DBLP listed more than 3.66 million journal articles, conference papers, and other
publications on computer science in July 2016, up from about 14,000 in 1995. All important
journals on computer science are tracked. Proceedings papers of many conferences are
also tracked. It is mirrored at three sites across the Internet.
This semester your Design and Analysis of Algorithm project is to use a DBLP dataset
from the following link.        
https://drive.google.com/file/d/1_-n6eQI-7O9l9F9tHteQAH_CRsqeeUfC/view?usp=sharing        
DBLP dataset has information of collaboration among multiple researchers. In this project
you have to find the most important collaboration among the whole dataset. In order to do
so you need to create a graph for the given data set. In your graph, Node represents
researchers and the link between them indicates collaboration among multiple researchers
while weight on that link shows the number of times those researchers have worked
together.    
Your tasks are following    
1. Create a graph representation from a file that has 3 columns, first two columns represent author id and third represents the weight of the link. Edge weight is proportional to the amount of collaboration (bigger means collaborating quite frequently)

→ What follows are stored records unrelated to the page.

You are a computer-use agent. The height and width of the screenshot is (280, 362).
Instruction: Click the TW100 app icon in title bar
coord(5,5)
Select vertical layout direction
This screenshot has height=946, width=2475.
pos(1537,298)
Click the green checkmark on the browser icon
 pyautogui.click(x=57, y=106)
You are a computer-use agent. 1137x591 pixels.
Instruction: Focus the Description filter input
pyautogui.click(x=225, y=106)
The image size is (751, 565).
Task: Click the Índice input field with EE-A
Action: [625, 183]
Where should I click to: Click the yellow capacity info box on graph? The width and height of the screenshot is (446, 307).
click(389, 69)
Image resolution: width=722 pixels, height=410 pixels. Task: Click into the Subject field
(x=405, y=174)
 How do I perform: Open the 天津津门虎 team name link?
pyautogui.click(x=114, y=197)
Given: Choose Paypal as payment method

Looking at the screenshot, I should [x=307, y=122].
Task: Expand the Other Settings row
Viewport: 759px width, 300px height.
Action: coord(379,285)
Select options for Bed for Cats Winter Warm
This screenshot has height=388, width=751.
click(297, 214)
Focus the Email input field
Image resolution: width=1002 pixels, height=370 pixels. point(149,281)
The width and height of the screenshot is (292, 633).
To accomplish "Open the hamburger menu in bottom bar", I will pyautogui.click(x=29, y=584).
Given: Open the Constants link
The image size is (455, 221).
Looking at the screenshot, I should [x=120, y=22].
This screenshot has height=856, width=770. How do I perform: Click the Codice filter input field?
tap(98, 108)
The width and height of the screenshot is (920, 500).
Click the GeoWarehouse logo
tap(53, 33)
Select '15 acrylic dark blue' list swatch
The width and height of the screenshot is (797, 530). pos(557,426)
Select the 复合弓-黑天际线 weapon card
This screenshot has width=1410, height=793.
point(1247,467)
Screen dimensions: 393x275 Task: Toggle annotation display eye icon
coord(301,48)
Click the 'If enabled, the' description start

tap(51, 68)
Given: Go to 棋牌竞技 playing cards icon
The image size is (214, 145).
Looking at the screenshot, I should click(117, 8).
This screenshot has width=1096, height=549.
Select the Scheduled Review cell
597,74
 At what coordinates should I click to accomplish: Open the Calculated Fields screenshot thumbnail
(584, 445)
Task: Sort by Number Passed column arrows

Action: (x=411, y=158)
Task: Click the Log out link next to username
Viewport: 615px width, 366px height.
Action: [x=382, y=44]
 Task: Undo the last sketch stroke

2. Create a Maximum spanning tree from the graph created in (1) . This represents the top collaborators of each researcher.
3. By using the maximum spanning tree generated in (2) enumerate the top 5 distinct collaborator pairs. Your algorithm must perform better than brute force. Credit for this question mainly depends on the algorithm efficiency along with the accuracy.        
    
Instructions:    
● You need to submit your code in Google classroom.    
● This is a group project. Each group should not exceed more than 2.    
● Every group should notify TA’s about its members.    
● No late submissions are acceptable.    
● Code should be submitted with results. (Any language is allowed)    
● Assignment deadline is 15 May but in order to give enough time department have decided to give extension to project till 1 june and accept submissions without any deduction.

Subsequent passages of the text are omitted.